From the company’s financial statements at the time, it appeared ZIMV sold the spine business for a good valuation, as the segment generated LTM revenues of $421 million and operating profits of $38 million.
With pro-forma net debt of ~$200 million and 2022 operating profits of $93.6 million in the surviving dental business, I estimated that ZIMV was attractively valued, trading at ~6x EV/operating profits (Figure 2).
2023 Performance Continued To Show Declines
In hindsight, I was too hasty to rely on ZIMV’s 2022 financials.
Recall, the main reason Zimmer Biomet decided to spin out ZimVie was because the spine and dental businesses were low-growth, mature businesses that did not appeal to ZBH’s management. Unfortunately, the dental business continued to shrink in the quarters since the spin-out, with full-year 2023 revenues of $457.4 million, a decline of 1.3% YoY (Figure 3).
Net income was an eye-watering loss of $14.87/share in 2023, as the company had to take a large write-down in the spine business that was classified as discontinued operations.
2023 adjusted EBITDA for continuing operations was flat YoY at $65.6 million (Figure 4).
2024 More Of The Same
Unfortunately, so far in 2024, ZimVie’s financial performance has not improved despite management’s claim of sharpening their focus, as the company showed a further 1.8% YoY decline in revenues to $118.2 million in Q1/24 (Figure 5).
Net income remained negative at -$0.29/share.
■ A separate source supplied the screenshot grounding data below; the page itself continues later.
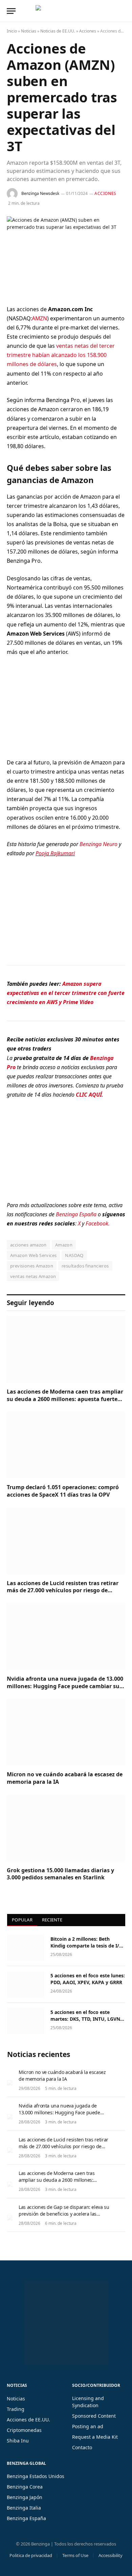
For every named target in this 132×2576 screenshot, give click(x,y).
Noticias (28, 31)
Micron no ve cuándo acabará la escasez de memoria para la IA (65, 1778)
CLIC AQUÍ (89, 1094)
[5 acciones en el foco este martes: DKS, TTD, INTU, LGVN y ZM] (25, 2021)
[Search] (124, 11)
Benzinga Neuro (98, 844)
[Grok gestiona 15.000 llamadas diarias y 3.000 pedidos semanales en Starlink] (66, 1828)
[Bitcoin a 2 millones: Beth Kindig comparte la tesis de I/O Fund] (25, 1948)
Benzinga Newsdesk (40, 193)
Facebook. (98, 1223)
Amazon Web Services (33, 1255)
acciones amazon (28, 1245)
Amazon (63, 1245)
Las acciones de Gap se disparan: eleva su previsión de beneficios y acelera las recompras (64, 2214)
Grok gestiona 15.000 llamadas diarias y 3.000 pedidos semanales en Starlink (60, 1873)
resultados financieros (85, 1266)
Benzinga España (76, 1214)
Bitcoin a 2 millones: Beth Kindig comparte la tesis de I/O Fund (86, 1946)
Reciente (52, 1920)
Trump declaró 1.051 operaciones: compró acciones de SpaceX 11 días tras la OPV (63, 1490)
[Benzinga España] (64, 11)
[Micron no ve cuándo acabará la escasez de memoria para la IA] (66, 1732)
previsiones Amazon (31, 1266)
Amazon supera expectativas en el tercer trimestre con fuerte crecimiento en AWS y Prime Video (66, 993)
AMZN (39, 318)
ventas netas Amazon (33, 1276)
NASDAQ (74, 1255)
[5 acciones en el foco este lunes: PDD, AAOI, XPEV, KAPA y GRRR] (25, 1984)
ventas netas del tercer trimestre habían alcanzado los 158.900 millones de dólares (61, 355)
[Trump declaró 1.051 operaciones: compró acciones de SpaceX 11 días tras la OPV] (66, 1445)
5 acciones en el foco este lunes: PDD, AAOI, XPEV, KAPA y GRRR (87, 1978)
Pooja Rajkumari (55, 853)
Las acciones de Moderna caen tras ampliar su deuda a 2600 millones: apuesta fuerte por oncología (65, 1399)
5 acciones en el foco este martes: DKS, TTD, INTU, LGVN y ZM (87, 2019)
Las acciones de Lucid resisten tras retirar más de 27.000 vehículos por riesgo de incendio (62, 1590)
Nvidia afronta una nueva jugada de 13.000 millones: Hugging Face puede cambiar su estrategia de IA (65, 1686)
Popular (22, 1920)
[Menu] (11, 11)
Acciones (87, 31)
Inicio (12, 31)
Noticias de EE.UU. (57, 31)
Worryingly, continuing operations showed a -$0.42/share loss, while the discontinued spine business actually recorded a $0.13/share profit.
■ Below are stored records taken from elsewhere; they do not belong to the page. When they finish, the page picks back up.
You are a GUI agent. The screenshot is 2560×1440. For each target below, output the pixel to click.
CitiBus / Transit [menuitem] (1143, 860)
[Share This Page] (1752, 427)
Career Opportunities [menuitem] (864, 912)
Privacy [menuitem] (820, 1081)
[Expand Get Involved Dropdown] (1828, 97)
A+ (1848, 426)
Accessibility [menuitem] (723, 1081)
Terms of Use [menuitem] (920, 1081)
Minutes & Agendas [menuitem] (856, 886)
But Adjusted EBITDA Shows Improvement
On the positive side, adjusted EBITDA for Q1/24 showed an 18% YoY improvement to $12.5 million (Figure 6).
2024 Guidance Underwhelming
However, despite a better YoY adj. EBITDA figure in Q1/24, the company’s full-year guidance for 2024 calls for a decline in adj. EBITDA to $60-65 million (Figure 7).
I believe the main reason ZIMV’s stock has been lackluster since releasing first-quarter results is because of the company’s guidance. With the first-quarter results, ZIMV released full-year 2024 guidance of $450-460 million in revenues and $60-65 million in adjusted EBITDA, or ~13.7% adj. EBITDA margin (Figure 7).
Furthermore, while the revenue guidance is in line with figures ZIMV released in February when ZIMV released 2023 financial results, the adj. EBITDA margin guidance appears significantly lower at just 13.7% compared to 15%+ run-rate guided to previously (Figure 8).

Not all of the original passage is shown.